12. En l’espèce, le dossier de demande de permis de construire comporte notamment un plan de masse des constructions à édifier, coté dans les trois dimensions, une notice précisant l’état initial du terrain et de ses abords ainsi que les partis architecturaux retenus comportant notamment les matériaux et les couleurs des constructions, un plan de situation permettant d’identifier le terrain dans la commune, des documents graphiques permettant d’apprécier l’insertion du projet dans son environnement et des plans de l’ensemble des façades de la construction à l’échelle 1/100. Dans ces conditions, l’autorité administrative a pu apprécier la conformité du projet à la réglementation applicable et le moyen tiré de l’insuffisance du dossier de demande de permis de construire doit être écarté.
13. En septième lieu, aux termes des dispositions de l’article R. 111-5 du code de l’urbanisme : « Le projet peut être refusé () ou n’être accepté que sous réserve de prescriptions spéciales si les accès présentent un risque pour la sécurité des usagers des voies publiques ou pour celle des personnes utilisant ces accès. Cette sécurité doit être appréciée compte tenu, notamment, de la position des accès, de leur configuration ainsi que de la nature et de l’intensité du trafic ».
14. En se bornant à soutenir que le projet va entraîner un risque pour la sécurité publique dès lors que les visiteurs risquent de se garer à l’entrée du terrain ou sur les bords de la route, les requérants n’établissent pas le risque réel qu’entraînerait ce projet pour la sécurité publique.

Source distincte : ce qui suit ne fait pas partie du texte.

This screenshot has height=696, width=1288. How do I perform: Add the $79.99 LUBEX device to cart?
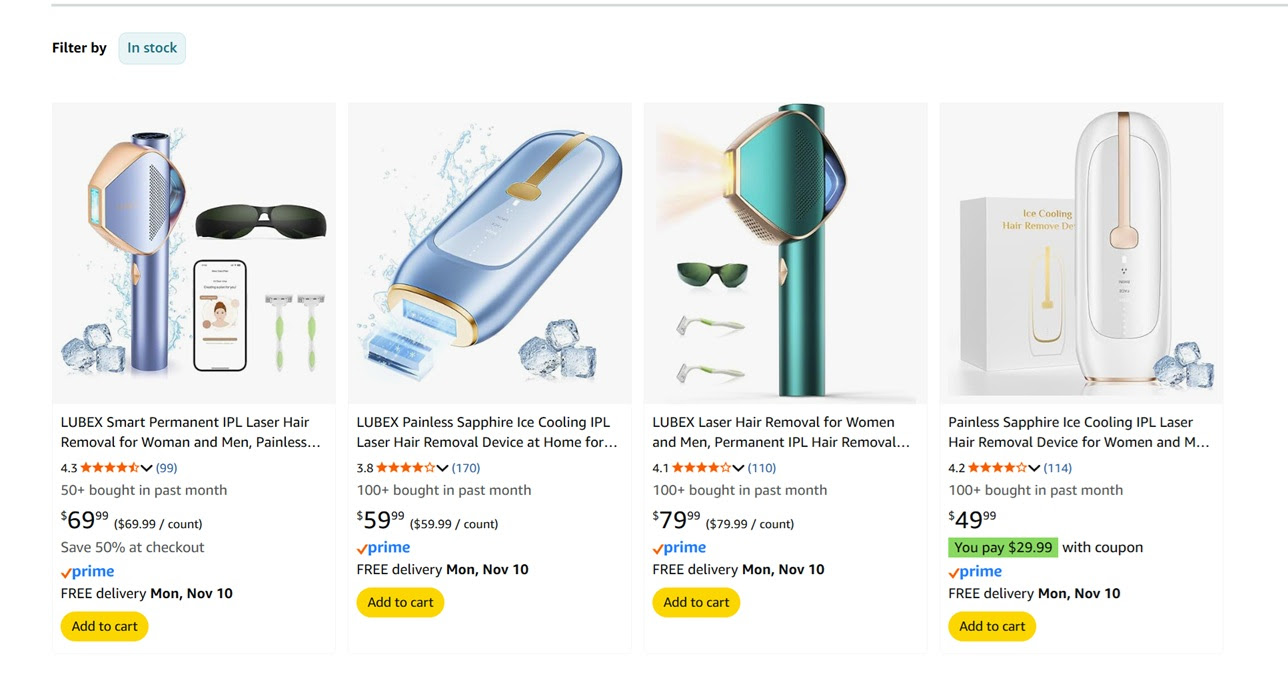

15. En huitième et dernier lieu, les éventuelles nuisances qu’une construction est susceptible d’occasionner relèvent du droit des tiers et sont sans influence sur la légalité de l’autorisation de construire. Il suit de là que le moyen tiré de ce que le projet va entraîner des nuisances visuelles et sonores, une perte d’intimité et une dégradation de la qualité de vie doit nécessairement être écarté.
16. Il résulte de tout ce qui précède que les requérants ne sont pas fondés à demander l’annulation de l’arrêté du 19 février 2024.
D E C I D E :
Article 1er : La requête de Mme D C et de M. B A est rejetée.

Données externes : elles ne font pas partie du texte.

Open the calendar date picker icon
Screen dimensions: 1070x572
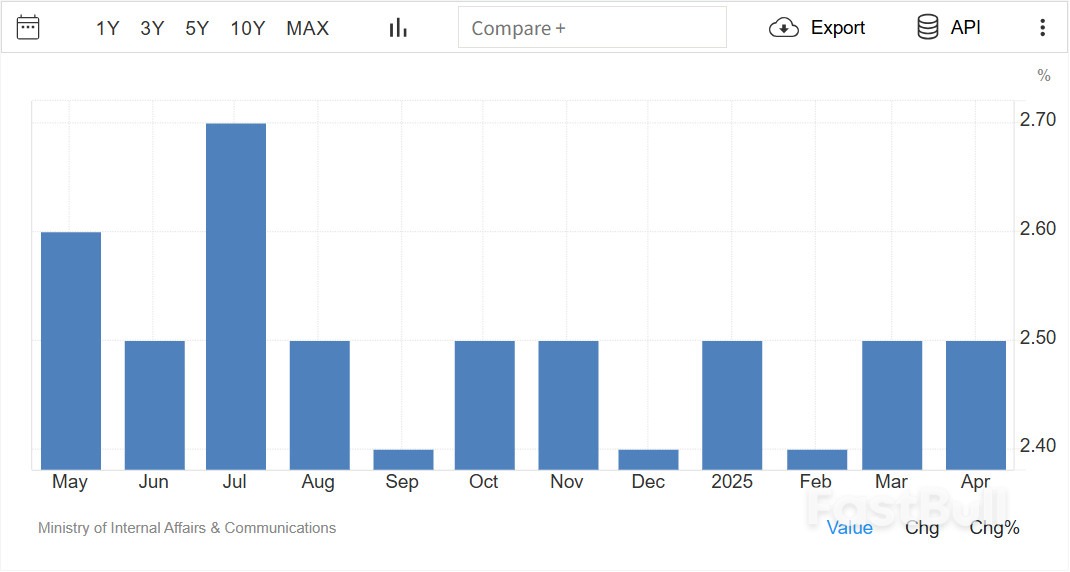[28, 28]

Article 2 : Le présent jugement sera notifié à M. B A, premier dénommé pour l’ensemble des requérants, à la SARL Passilou et à la commune de Loubeyrat.
Délibéré après l’audience du 5 juin 2025, à laquelle siégeaient :
Mme Bentéjac, présidente,
Mme Corvellec, première conseillère,
M. Nivet, conseiller.
Rendu public par mise à disposition au greffe le 19 juin 2025.
Le rapporteur,
C. NIVET
La présidente,
C. BENTÉJAC
La greffière,
C. PETIT
La République mande et ordonne au préfet du Puy-de-Dôme en ce qui le concerne ou à tous commissaires de justice à ce requis en ce qui concerne les voies de droit commun contre les parties privées de pourvoir à l’exécution de la présente décision.